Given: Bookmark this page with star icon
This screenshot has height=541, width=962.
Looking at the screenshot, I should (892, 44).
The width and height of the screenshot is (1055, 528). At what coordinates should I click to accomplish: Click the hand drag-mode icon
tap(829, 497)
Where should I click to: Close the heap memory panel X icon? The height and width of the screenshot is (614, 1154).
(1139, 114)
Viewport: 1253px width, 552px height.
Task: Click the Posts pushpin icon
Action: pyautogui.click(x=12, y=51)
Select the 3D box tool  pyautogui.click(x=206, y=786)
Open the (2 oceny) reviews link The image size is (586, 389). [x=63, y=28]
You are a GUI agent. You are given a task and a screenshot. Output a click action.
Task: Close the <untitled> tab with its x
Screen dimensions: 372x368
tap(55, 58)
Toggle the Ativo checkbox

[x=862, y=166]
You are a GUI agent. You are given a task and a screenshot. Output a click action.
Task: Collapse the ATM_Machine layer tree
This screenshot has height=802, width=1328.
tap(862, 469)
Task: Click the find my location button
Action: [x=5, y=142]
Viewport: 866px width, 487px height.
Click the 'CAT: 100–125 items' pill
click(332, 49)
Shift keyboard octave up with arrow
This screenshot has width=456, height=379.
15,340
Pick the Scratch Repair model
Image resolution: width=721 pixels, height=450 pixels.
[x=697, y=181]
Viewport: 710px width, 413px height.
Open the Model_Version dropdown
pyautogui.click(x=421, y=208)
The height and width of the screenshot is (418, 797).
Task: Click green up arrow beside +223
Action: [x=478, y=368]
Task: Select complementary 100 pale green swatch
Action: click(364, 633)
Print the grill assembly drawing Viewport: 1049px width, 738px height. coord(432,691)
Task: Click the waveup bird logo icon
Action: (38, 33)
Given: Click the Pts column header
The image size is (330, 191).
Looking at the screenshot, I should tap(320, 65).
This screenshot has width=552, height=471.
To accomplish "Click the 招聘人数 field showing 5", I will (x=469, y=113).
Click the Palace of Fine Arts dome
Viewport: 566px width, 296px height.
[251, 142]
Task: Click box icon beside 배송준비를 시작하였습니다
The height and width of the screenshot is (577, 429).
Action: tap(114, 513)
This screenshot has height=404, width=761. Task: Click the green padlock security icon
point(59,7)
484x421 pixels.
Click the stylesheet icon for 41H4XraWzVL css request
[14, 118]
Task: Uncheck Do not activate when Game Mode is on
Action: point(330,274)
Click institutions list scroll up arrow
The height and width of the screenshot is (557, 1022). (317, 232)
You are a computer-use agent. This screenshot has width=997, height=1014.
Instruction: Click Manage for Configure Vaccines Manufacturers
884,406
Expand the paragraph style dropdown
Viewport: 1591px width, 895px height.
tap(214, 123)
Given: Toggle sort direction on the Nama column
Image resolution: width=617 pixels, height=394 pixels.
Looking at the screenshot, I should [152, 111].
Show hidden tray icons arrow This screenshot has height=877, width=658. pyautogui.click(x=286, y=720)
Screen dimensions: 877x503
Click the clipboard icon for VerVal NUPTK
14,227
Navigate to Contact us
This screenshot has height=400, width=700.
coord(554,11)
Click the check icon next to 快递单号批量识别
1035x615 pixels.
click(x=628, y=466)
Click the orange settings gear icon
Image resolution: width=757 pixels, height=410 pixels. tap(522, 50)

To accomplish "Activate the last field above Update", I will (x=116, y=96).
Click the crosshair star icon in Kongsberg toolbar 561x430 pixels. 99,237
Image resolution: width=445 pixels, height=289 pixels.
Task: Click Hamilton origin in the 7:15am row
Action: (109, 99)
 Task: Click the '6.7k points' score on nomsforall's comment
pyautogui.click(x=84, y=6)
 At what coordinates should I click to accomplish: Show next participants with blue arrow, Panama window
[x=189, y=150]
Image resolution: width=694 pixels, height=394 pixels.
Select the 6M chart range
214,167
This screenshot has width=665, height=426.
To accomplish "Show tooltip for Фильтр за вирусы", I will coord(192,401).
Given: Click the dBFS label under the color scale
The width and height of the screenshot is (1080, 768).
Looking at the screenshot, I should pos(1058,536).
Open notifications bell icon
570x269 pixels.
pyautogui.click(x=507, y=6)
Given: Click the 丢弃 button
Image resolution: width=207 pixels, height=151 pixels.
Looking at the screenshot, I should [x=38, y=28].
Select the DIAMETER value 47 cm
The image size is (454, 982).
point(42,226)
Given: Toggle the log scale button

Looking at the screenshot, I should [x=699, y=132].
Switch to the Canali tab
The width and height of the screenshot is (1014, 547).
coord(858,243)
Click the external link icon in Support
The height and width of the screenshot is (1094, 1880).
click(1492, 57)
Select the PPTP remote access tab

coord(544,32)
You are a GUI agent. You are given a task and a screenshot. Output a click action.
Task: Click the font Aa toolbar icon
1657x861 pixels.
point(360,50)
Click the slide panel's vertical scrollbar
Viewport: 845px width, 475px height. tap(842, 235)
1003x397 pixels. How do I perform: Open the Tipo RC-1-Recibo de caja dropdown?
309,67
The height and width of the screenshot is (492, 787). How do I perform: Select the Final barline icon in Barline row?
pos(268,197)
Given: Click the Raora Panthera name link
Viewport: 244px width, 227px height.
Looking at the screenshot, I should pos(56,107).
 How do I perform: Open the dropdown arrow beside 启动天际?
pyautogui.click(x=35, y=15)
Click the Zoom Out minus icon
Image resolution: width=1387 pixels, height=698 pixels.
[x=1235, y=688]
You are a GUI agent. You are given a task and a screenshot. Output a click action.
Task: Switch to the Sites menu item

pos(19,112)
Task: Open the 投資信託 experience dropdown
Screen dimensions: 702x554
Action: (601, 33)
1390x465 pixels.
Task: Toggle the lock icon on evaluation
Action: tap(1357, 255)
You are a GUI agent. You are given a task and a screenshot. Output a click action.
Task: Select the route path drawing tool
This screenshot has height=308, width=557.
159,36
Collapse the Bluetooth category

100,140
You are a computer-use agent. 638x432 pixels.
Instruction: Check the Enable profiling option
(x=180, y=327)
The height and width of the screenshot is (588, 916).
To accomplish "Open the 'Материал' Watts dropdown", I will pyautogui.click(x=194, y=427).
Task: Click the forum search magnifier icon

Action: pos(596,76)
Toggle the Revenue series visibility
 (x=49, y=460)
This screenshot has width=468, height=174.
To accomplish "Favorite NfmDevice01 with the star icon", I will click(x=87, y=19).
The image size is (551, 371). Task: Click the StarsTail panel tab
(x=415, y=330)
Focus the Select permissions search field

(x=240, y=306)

**WORK TO BE COMPLETED**
Reproduce the stretch from the first line through the line containing "Select the 3D", swapping "drag-mode" for "pan-mode" and leaving everything else unchanged.

**ANSWER TO THIS EXERCISE**
Given: Bookmark this page with star icon
This screenshot has height=541, width=962.
Looking at the screenshot, I should (892, 44).
The width and height of the screenshot is (1055, 528). At what coordinates should I click to accomplish: Click the hand pan-mode icon
tap(829, 497)
Where should I click to: Close the heap memory panel X icon? The height and width of the screenshot is (614, 1154).
(1139, 114)
Viewport: 1253px width, 552px height.
Task: Click the Posts pushpin icon
Action: pyautogui.click(x=12, y=51)
Select the 3D box tool  pyautogui.click(x=206, y=786)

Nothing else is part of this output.